File picture: Cara Viereckl / Independent Media.

Pretoria - Government will intensify law enforcement on the roads in an effort to rid the roads of “bad elements”, Transport Minister Dipuo Peters said on Saturday.

Weekend road crashes and fatalities continued to increase on the roads and human factors were mostly to blame, she said in a statement.

Among others, on Friday, seven people died and four were injured in a collision between a car and a bakkie on the P68 between St Faiths and Highflats in southern KwaZulu-Natal, she said. Although the precise cause of this particular crash was still under investigation, most crashes were characterised by speeding, overtaking in the face of oncoming traffic, hit-and-run and driving under the influence of alcohol, and not wearing seat belts.

The Minister also mentioned a national road safety strategy, intended to highlight the main factors which were often the root cause of crashes and deaths on the roads. On the legislative side, the department is still promising to introduce the long-overdue AARTO legislation, which would allocate demerit points to traffic offenders.

The department, through all its road entities - the RTMC, RTIA, Sanral and the RAF - in collaboration with the SAPS, was determined to reduce the unacceptable high number of crashes and deaths on the roads.

Patrolling hazardous routes

“Every province has put in place plans to ensure that we achieve a 50 percent reduction in fatalities and crashes based on last year's figures. Part of our plans, which includes highly visible traffic law enforcement patrols on all known hazardous routes and roving law enforcement operations in hotspots, including built-up areas such as suburbs, townships, and villages, [have] continued since we launched our 365 day road safety campaign.

“We will continue paying special focus on private motor vehicles and light delivery vehicles. Statistics indicate that these vehicles together contribute to more than 56 percent of collisions on the roads. There will be an intense focus [on] moving violations of traffic regulations by these vehicles and the instructions have been issued to traffic officers to arrest those who drive recklessly and negligent and use excessive speed,” she said.

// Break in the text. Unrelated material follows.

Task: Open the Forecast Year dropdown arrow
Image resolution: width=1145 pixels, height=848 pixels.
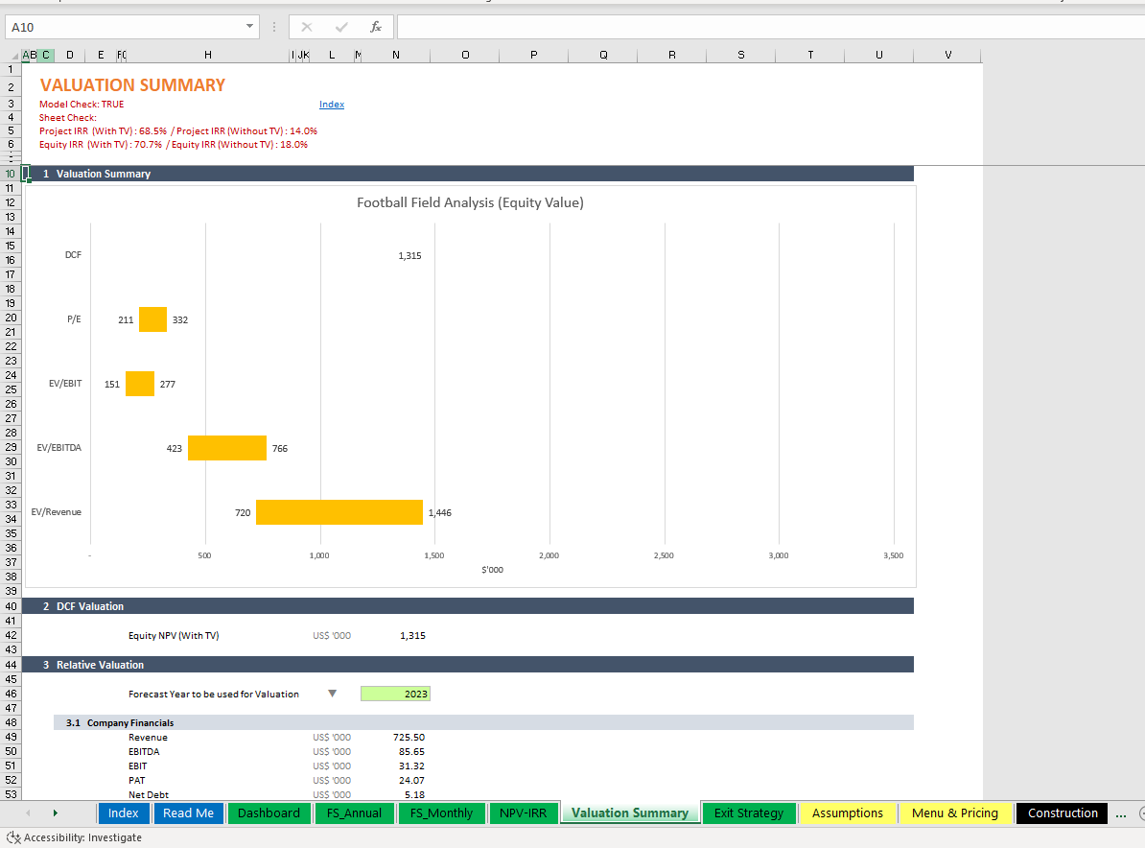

More attention would also be paid to passenger and pedestrian safety, because statistics indicated that passengers and pedestrians together constituted 70 percent of road deaths. “To deal with [the] scourge, heavy fines will be issued for every passengers not wearing a seatbelt and child who is not in a child restraint. Road safety officers will be placed at points where pedestrians cross busy roads and cause crashes,” Peters warned.